§ **Exercise aim**:
Using the data below, repeat all of it precisely.

§ **Dataset excerpts**:
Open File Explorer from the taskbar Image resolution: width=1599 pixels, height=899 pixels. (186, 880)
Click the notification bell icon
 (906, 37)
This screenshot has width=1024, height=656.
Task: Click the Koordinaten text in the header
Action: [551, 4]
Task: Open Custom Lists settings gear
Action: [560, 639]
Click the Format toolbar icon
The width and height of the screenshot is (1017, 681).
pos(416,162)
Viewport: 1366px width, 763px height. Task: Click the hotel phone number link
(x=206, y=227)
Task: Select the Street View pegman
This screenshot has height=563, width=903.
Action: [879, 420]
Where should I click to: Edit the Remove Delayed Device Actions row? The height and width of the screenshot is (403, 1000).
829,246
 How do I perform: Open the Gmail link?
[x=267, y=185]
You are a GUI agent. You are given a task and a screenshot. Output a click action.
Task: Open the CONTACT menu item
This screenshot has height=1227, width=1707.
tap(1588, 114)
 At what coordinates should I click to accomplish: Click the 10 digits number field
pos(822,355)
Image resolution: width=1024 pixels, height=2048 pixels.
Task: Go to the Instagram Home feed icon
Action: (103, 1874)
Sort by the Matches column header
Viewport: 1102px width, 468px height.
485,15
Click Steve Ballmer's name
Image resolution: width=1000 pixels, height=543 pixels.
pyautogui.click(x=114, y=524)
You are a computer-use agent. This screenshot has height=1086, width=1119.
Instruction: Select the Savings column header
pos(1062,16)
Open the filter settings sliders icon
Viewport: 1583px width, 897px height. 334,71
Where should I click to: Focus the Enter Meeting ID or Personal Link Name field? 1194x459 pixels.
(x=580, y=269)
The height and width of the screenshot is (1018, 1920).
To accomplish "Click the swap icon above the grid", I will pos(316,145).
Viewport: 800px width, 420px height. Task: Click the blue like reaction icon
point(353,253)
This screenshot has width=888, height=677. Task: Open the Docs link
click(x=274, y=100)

§ **Answer for this exercise**:
Open File Explorer from the taskbar Image resolution: width=1599 pixels, height=899 pixels. (186, 880)
Click the notification bell icon
 (906, 37)
This screenshot has width=1024, height=656.
Task: Click the Koordinaten text in the header
Action: [551, 4]
Task: Open Custom Lists settings gear
Action: [560, 639]
Click the Format toolbar icon
The width and height of the screenshot is (1017, 681).
pos(416,162)
Viewport: 1366px width, 763px height. Task: Click the hotel phone number link
(x=206, y=227)
Task: Select the Street View pegman
This screenshot has height=563, width=903.
Action: [879, 420]
Where should I click to: Edit the Remove Delayed Device Actions row? The height and width of the screenshot is (403, 1000).
829,246
 How do I perform: Open the Gmail link?
[x=267, y=185]
You are a GUI agent. You are given a task and a screenshot. Output a click action.
Task: Open the CONTACT menu item
This screenshot has height=1227, width=1707.
tap(1588, 114)
 At what coordinates should I click to accomplish: Click the 10 digits number field
pos(822,355)
Image resolution: width=1024 pixels, height=2048 pixels.
Task: Go to the Instagram Home feed icon
Action: (103, 1874)
Sort by the Matches column header
Viewport: 1102px width, 468px height.
485,15
Click Steve Ballmer's name
Image resolution: width=1000 pixels, height=543 pixels.
pyautogui.click(x=114, y=524)
You are a computer-use agent. This screenshot has height=1086, width=1119.
Instruction: Select the Savings column header
pos(1062,16)
Open the filter settings sliders icon
Viewport: 1583px width, 897px height. 334,71
Where should I click to: Focus the Enter Meeting ID or Personal Link Name field? 1194x459 pixels.
(x=580, y=269)
The height and width of the screenshot is (1018, 1920).
To accomplish "Click the swap icon above the grid", I will pos(316,145).
Viewport: 800px width, 420px height. Task: Click the blue like reaction icon
point(353,253)
This screenshot has width=888, height=677. Task: Open the Docs link
click(x=274, y=100)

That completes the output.